For some time, a visit to my local multiplex – certainly in the 90s and early 2000s – was generally preceded by a little trailer alerting me to the sound system and standards that the screen had installed. This may have involved a helicopter flying around to notify me of the Dolby Digital system, or that animation where a disc shattered announcing the presence of DTS.

But then there were the THX promos. You may be familiar with them: basically, short pieces such as this, all turned up to a volume that’d made Christopher Nolan look on with envy…

(Free bit of trivia for you here too: the character in that clip was created by Pixar).

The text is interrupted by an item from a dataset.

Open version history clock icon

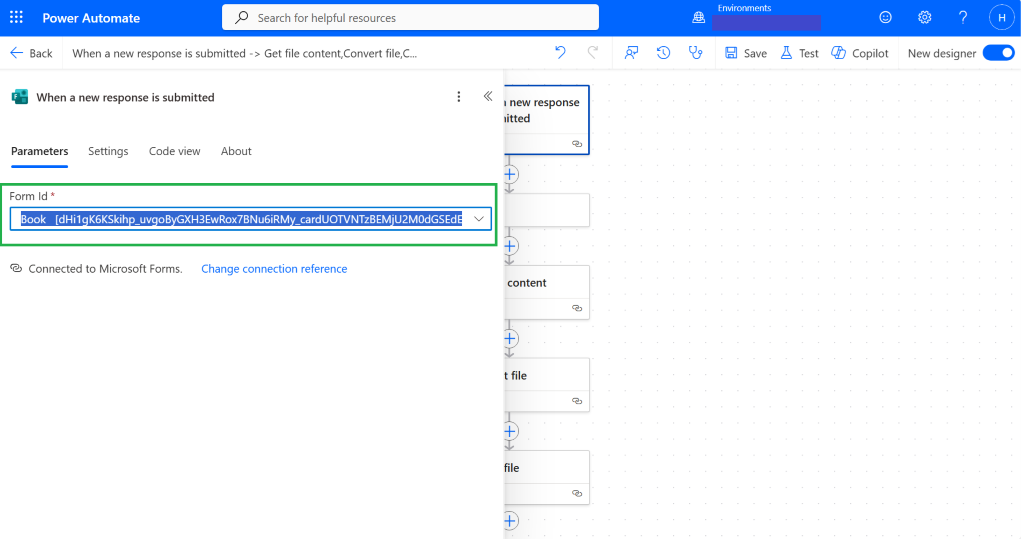pos(664,53)
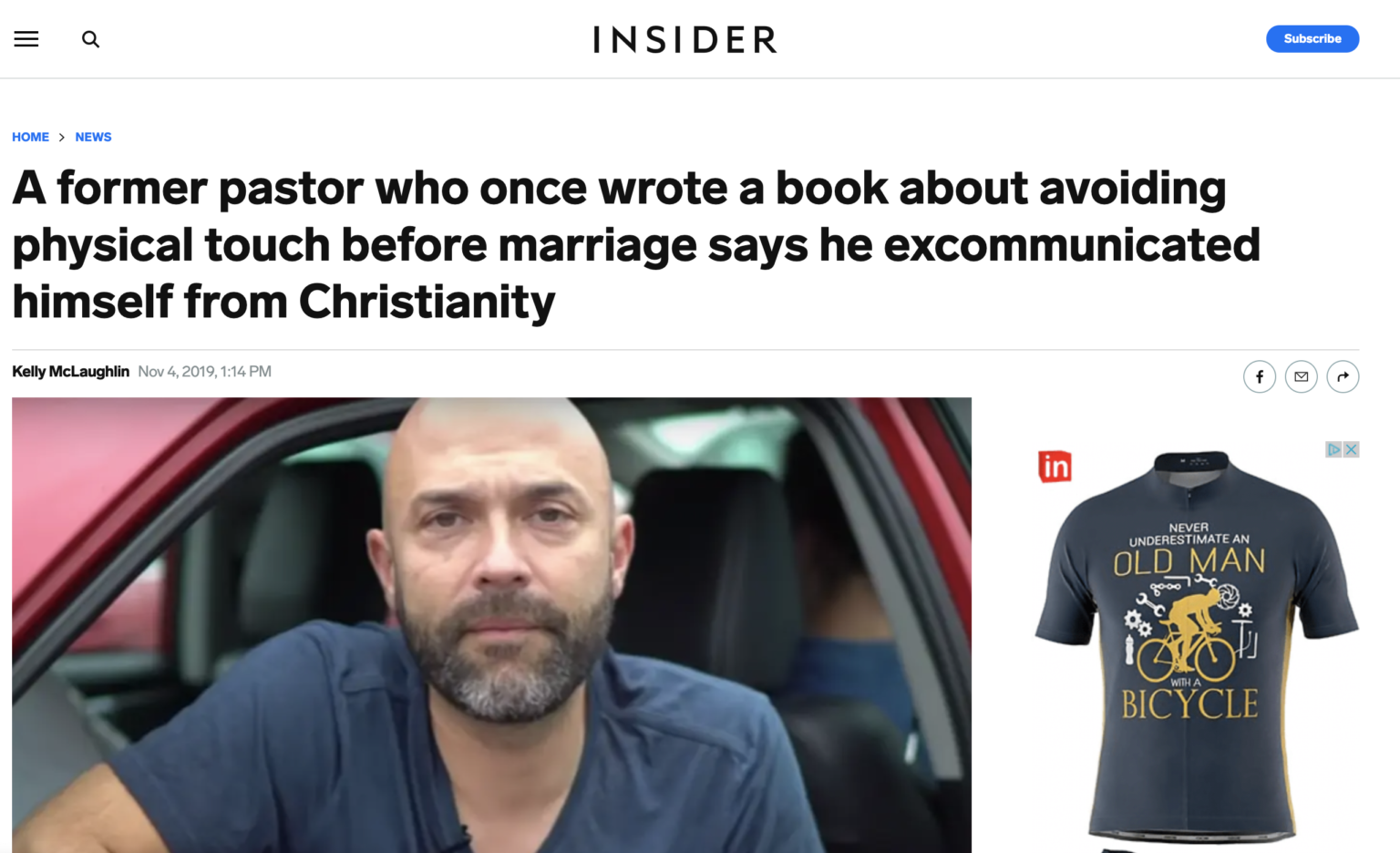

THX sparked a huge step forward for cinema presentation, too. How it all came to be is pretty well known. THX was George Lucas’ response to what he felt was the poor standard of cinema audio systems, and the invariable quality you’d get from watching a film in different auditoria. It’s little secret that he and his team designed intricate audio tracks for the Star Wars movies, yet the details were sometimes getting lost as cinemas took variable care over the presentation of his movies. Basically, you could go into one cinema and get a very different presentation of exactly the same film from the same print as you could in another.

THX was thus developed and debuted for the release of the third Star Wars movie, 1983’s Return Of The Jedi, and the credit for it also goes to Tomlinson Holman. Holman worked at Lucasfilm at the time, where he was tasked at the start of the 1980s by Lucas with basically auditing the presentation of a movie. He discovered that many cinemas had inadequate surround sound systems, and also had theatre layouts where you’d struggle to see the screen well from certain seats.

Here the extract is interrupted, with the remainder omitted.